Other visitors filed into Cayalá's cavernous Roman Catholic church. Oenophiles drank wine in cafes, and partygoers in a crowded Mexican restaurant drank margaritas.

A stone's throw away, behind the gates of Cayalá, it was eerily quiet in the well-guarded residential areas, located near a nature reserve.

Mr. García Manzo, the restaurateur who lives in Cayalá, said the three restaurants he owns there employ more than 100 people.

But he acknowledged that fear arose among his neighbors during the protests as rumors spread that hundreds of buses were heading toward Cayalá to attack the area.

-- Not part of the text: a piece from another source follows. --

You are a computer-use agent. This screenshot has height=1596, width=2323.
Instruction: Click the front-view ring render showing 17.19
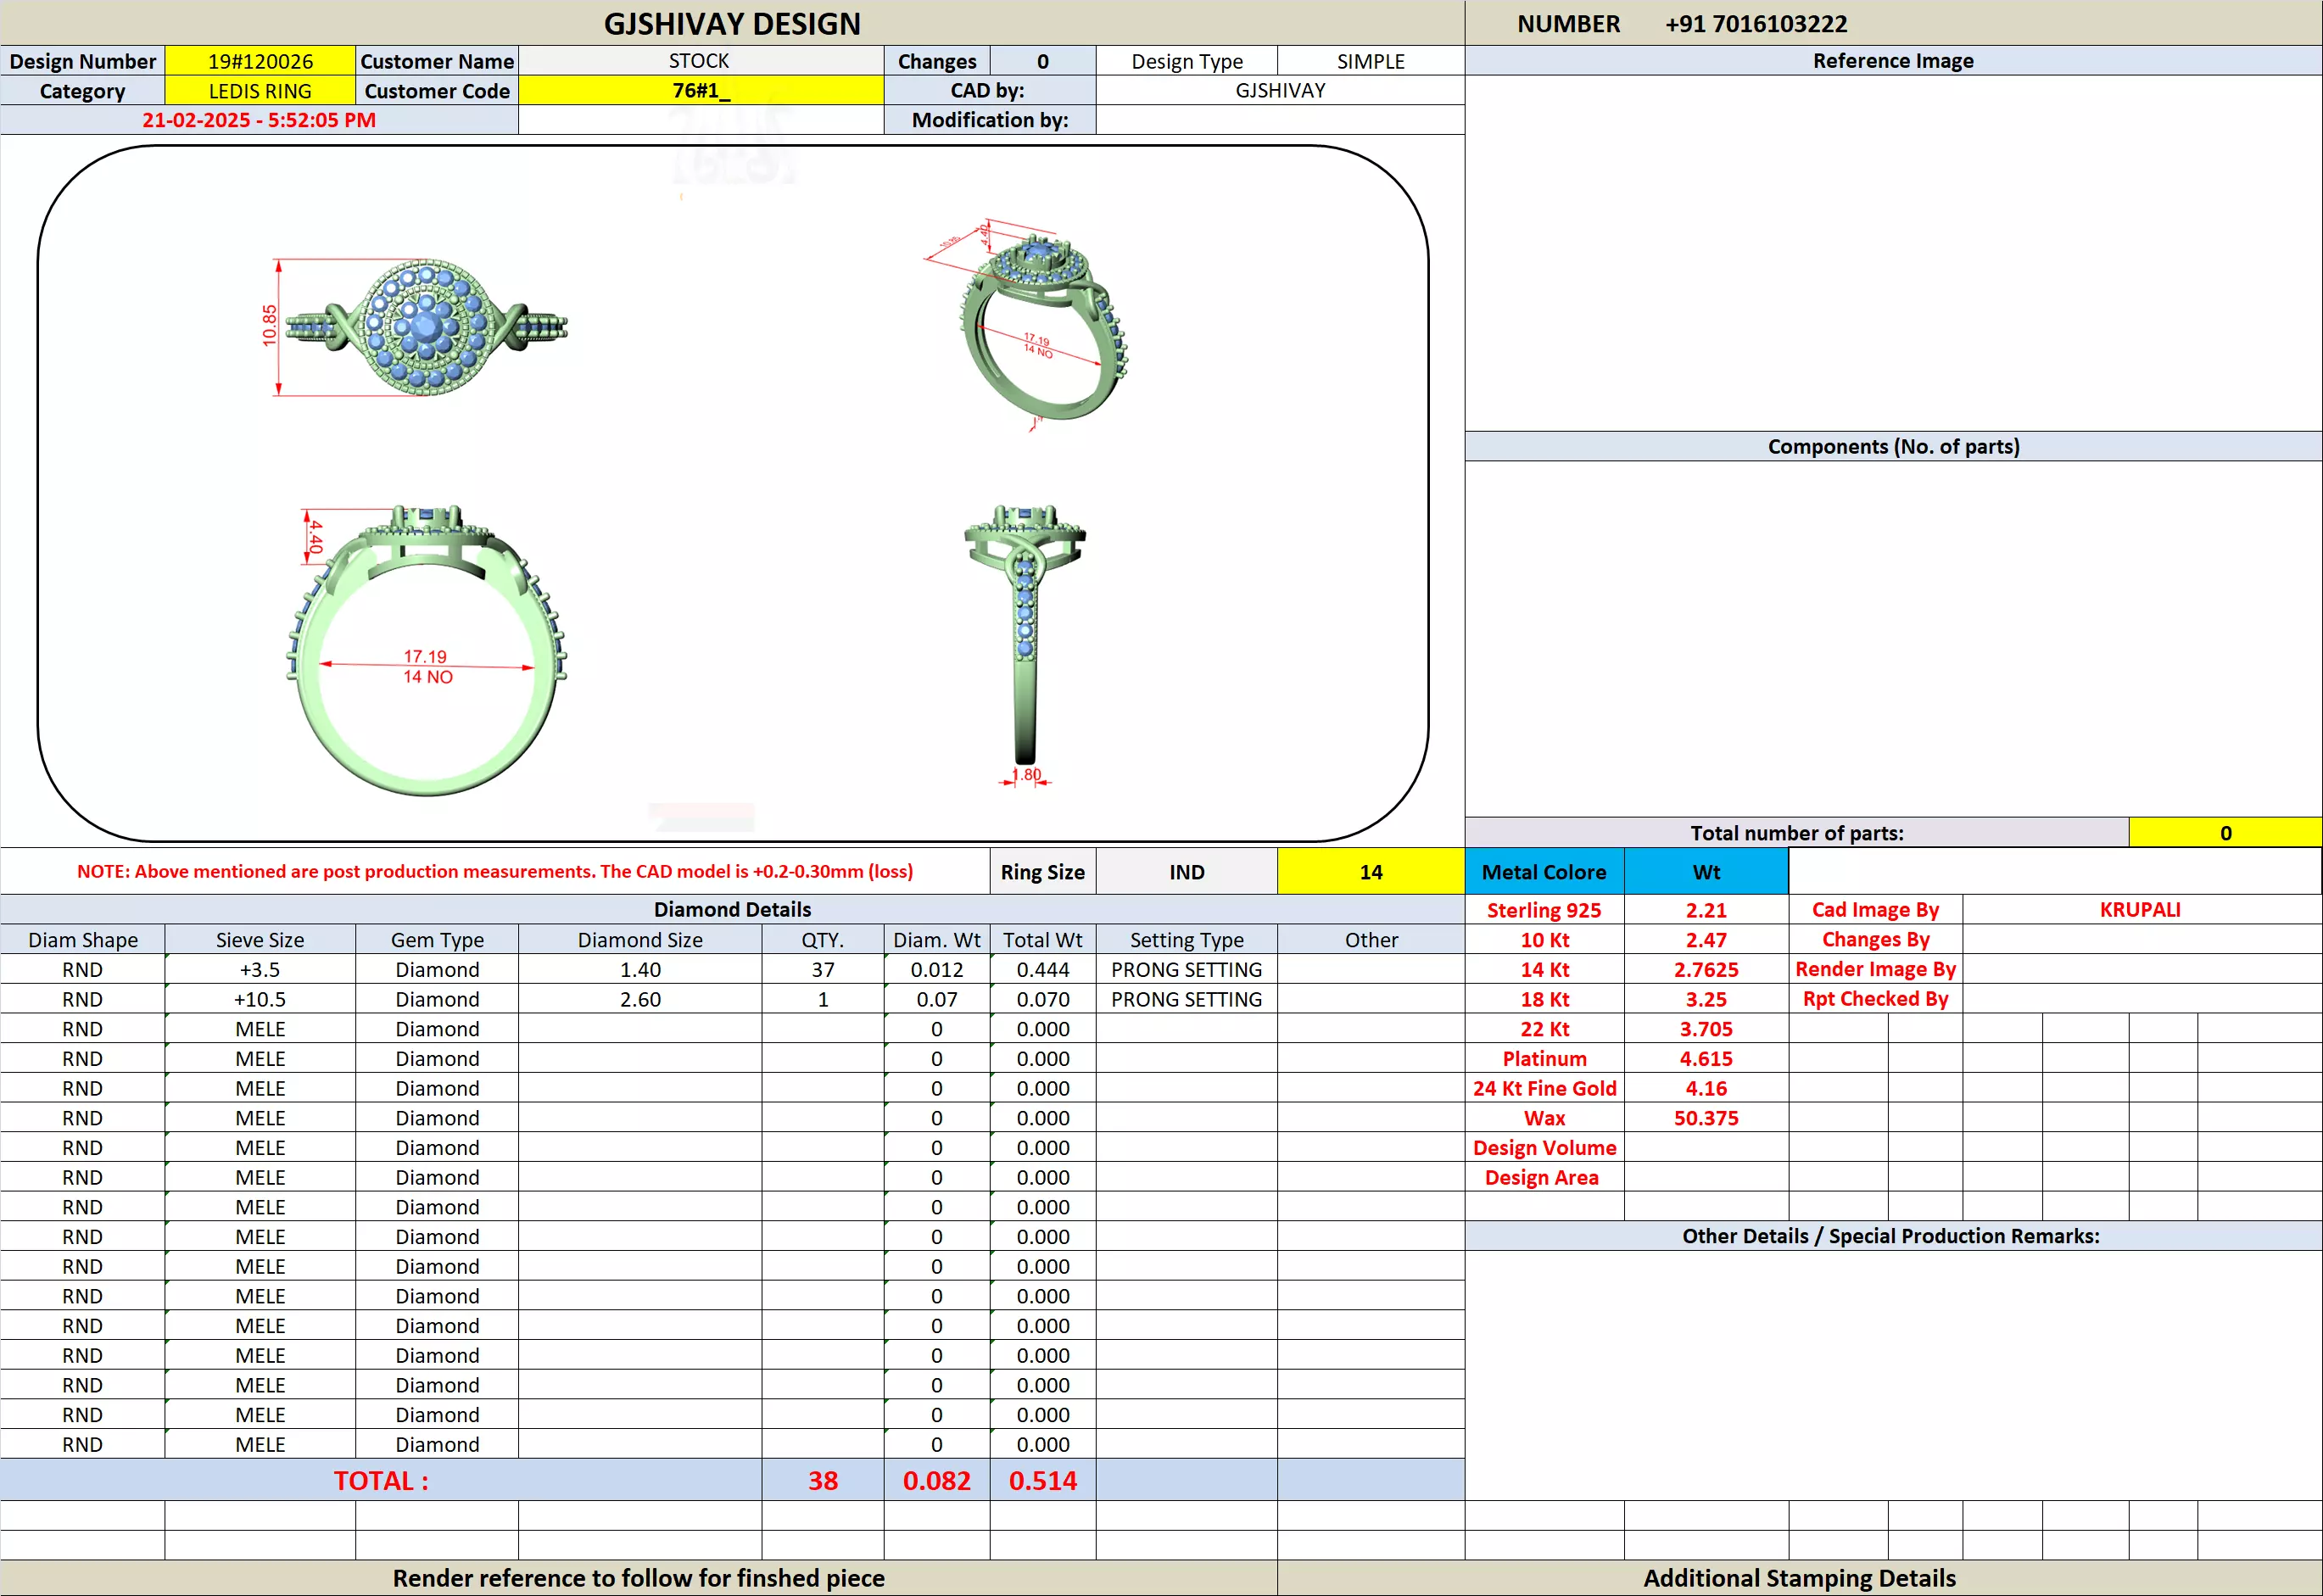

“I told my neighbors that was impossible. If they come, they will not carry torches to burn our houses,” said Mr. García Manzo, emphasizing that he was against taking up arms to protect Cayalá. “The rumors caused a strong psychosis.”

This was not surprising for Carlos Mendizábal, an architect who detests Cayalá. Citing the need to continually repaint the white walls and repair the air conditioning, while increasing security, he called it an unsustainable “white elephant.”

“After all this time,” Mr. Mendizábal said, “Cayalá is still a shopping center masquerading as a neighborhood.”